Supplied information: Begin
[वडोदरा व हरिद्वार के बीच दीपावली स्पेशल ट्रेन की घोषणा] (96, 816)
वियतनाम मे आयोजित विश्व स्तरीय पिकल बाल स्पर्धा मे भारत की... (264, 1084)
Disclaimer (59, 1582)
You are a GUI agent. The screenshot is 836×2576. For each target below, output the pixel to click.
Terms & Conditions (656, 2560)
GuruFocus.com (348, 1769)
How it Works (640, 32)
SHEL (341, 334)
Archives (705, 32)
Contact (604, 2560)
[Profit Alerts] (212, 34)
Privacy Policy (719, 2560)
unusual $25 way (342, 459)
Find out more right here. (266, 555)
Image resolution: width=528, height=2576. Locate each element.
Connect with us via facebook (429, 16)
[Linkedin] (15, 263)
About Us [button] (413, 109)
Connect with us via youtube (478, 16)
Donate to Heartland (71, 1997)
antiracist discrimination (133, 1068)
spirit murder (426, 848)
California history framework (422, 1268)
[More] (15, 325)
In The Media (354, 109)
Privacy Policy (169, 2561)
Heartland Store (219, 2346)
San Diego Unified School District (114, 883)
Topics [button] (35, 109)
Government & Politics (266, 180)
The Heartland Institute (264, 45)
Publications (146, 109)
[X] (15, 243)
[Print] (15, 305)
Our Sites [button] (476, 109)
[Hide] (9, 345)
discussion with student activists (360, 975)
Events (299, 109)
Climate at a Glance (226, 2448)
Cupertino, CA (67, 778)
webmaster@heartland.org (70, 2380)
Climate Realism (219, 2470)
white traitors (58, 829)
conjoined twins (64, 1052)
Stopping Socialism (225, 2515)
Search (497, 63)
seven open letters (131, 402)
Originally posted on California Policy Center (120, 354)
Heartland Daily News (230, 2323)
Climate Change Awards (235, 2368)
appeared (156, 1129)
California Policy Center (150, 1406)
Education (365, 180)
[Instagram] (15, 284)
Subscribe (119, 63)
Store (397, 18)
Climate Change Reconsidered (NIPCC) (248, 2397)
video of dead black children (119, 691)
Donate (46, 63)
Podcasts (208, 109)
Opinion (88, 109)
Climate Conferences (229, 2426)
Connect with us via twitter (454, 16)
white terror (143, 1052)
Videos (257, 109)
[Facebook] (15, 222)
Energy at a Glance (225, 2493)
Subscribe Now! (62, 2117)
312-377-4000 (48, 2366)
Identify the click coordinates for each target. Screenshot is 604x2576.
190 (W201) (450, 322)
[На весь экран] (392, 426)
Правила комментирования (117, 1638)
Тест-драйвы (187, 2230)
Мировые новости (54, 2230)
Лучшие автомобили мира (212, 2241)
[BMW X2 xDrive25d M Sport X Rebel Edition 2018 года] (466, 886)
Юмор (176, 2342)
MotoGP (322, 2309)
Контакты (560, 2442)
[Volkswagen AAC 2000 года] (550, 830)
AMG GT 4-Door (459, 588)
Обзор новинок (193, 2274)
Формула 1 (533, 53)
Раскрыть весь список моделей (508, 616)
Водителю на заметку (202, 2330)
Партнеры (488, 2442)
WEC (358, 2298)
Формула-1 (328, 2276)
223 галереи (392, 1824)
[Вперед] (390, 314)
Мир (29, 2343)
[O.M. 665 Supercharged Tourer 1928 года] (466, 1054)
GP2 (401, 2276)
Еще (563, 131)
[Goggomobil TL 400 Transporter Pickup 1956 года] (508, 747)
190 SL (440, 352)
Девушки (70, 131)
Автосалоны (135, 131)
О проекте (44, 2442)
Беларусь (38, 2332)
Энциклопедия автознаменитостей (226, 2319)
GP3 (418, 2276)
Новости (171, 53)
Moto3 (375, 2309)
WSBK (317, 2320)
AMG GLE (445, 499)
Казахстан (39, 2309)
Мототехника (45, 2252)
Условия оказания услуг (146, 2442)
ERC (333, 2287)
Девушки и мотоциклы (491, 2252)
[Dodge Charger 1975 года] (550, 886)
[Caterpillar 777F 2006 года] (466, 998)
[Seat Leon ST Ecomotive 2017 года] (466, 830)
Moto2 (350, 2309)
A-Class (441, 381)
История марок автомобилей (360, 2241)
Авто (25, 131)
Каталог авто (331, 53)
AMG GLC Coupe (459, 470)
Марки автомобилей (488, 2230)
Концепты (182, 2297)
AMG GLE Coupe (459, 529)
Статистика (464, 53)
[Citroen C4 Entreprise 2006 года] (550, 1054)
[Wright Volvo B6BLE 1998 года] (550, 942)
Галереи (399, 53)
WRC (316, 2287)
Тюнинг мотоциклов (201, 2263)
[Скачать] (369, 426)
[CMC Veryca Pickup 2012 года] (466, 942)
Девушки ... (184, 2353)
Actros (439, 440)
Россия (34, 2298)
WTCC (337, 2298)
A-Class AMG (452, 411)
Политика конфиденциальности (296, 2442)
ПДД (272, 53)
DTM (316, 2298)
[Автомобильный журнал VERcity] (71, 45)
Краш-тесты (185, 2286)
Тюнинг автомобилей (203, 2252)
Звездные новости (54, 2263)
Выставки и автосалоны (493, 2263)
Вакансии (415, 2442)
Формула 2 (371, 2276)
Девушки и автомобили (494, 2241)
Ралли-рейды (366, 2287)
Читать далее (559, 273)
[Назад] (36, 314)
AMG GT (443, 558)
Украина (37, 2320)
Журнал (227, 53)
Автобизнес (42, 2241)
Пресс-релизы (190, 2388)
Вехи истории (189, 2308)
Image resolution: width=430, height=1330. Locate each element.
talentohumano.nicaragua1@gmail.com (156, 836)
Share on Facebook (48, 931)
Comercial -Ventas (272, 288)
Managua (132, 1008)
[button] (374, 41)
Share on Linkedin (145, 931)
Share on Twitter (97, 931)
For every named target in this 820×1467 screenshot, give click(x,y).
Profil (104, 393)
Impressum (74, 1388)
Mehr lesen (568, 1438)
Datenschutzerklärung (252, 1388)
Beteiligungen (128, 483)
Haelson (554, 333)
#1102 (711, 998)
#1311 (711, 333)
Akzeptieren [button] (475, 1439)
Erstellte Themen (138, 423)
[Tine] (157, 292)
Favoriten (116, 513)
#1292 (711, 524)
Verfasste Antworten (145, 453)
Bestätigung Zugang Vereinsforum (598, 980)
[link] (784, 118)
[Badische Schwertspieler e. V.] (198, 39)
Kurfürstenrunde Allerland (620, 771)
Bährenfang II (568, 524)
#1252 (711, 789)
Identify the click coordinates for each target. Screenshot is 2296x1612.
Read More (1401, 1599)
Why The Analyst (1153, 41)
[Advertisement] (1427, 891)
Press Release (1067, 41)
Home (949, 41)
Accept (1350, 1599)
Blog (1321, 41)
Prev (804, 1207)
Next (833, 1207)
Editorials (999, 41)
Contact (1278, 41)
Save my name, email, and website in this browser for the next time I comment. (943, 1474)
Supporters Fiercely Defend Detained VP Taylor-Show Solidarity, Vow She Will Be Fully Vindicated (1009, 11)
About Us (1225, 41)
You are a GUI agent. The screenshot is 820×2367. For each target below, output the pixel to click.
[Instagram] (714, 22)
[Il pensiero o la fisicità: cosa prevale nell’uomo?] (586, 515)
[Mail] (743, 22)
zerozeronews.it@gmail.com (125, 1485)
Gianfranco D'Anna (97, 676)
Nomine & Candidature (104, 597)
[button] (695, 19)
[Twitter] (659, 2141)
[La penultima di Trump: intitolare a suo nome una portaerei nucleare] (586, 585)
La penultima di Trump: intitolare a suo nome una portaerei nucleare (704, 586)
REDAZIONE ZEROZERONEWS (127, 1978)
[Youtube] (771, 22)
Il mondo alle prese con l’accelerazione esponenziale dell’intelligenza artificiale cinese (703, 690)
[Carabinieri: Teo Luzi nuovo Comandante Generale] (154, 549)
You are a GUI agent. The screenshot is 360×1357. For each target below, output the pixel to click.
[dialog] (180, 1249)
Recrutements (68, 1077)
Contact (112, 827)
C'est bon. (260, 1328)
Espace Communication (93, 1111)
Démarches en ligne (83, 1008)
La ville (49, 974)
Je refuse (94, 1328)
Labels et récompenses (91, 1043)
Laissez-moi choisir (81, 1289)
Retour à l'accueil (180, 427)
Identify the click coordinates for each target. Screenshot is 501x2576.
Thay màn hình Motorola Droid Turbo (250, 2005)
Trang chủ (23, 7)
Supplied information: End
Look back at the data above. Transcribe exactly the lines starting at the line that contains "Stopping Socialism (225, 2515)" and ending at the line that contains "Мототехника (45, 2252)".

→ **Task response**:
Stopping Socialism (225, 2515)
Search (497, 63)
seven open letters (131, 402)
Originally posted on California Policy Center (120, 354)
Heartland Daily News (230, 2323)
Climate Change Awards (235, 2368)
appeared (156, 1129)
California Policy Center (150, 1406)
Education (365, 180)
[Instagram] (15, 284)
Subscribe (119, 63)
Store (397, 18)
Climate Change Reconsidered (NIPCC) (248, 2397)
video of dead black children (119, 691)
Donate (46, 63)
Podcasts (208, 109)
Opinion (88, 109)
Climate Conferences (229, 2426)
Connect with us via twitter (454, 16)
white terror (143, 1052)
Videos (257, 109)
[Facebook] (15, 222)
Energy at a Glance (225, 2493)
Subscribe Now! (62, 2117)
312-377-4000 (48, 2366)
Identify the click coordinates for each target. Screenshot is 604x2576.
190 (W201) (450, 322)
[На весь экран] (392, 426)
Правила комментирования (117, 1638)
Тест-драйвы (187, 2230)
Мировые новости (54, 2230)
Лучшие автомобили мира (212, 2241)
[BMW X2 xDrive25d M Sport X Rebel Edition 2018 года] (466, 886)
Юмор (176, 2342)
MotoGP (322, 2309)
Контакты (560, 2442)
[Volkswagen AAC 2000 года] (550, 830)
AMG GT 4-Door (459, 588)
Обзор новинок (193, 2274)
Формула 1 (533, 53)
Раскрыть весь список моделей (508, 616)
Водителю на заметку (202, 2330)
Партнеры (488, 2442)
WEC (358, 2298)
Формула-1 (328, 2276)
223 галереи (392, 1824)
[Вперед] (390, 314)
Мир (29, 2343)
[O.M. 665 Supercharged Tourer 1928 года] (466, 1054)
GP2 (401, 2276)
Еще (563, 131)
[Goggomobil TL 400 Transporter Pickup 1956 года] (508, 747)
190 SL (440, 352)
Девушки (70, 131)
Автосалоны (135, 131)
О проекте (44, 2442)
Беларусь (38, 2332)
Энциклопедия автознаменитостей (226, 2319)
GP3 (418, 2276)
Новости (171, 53)
Moto3 (375, 2309)
WSBK (317, 2320)
AMG GLE (445, 499)
Казахстан (39, 2309)
Мототехника (45, 2252)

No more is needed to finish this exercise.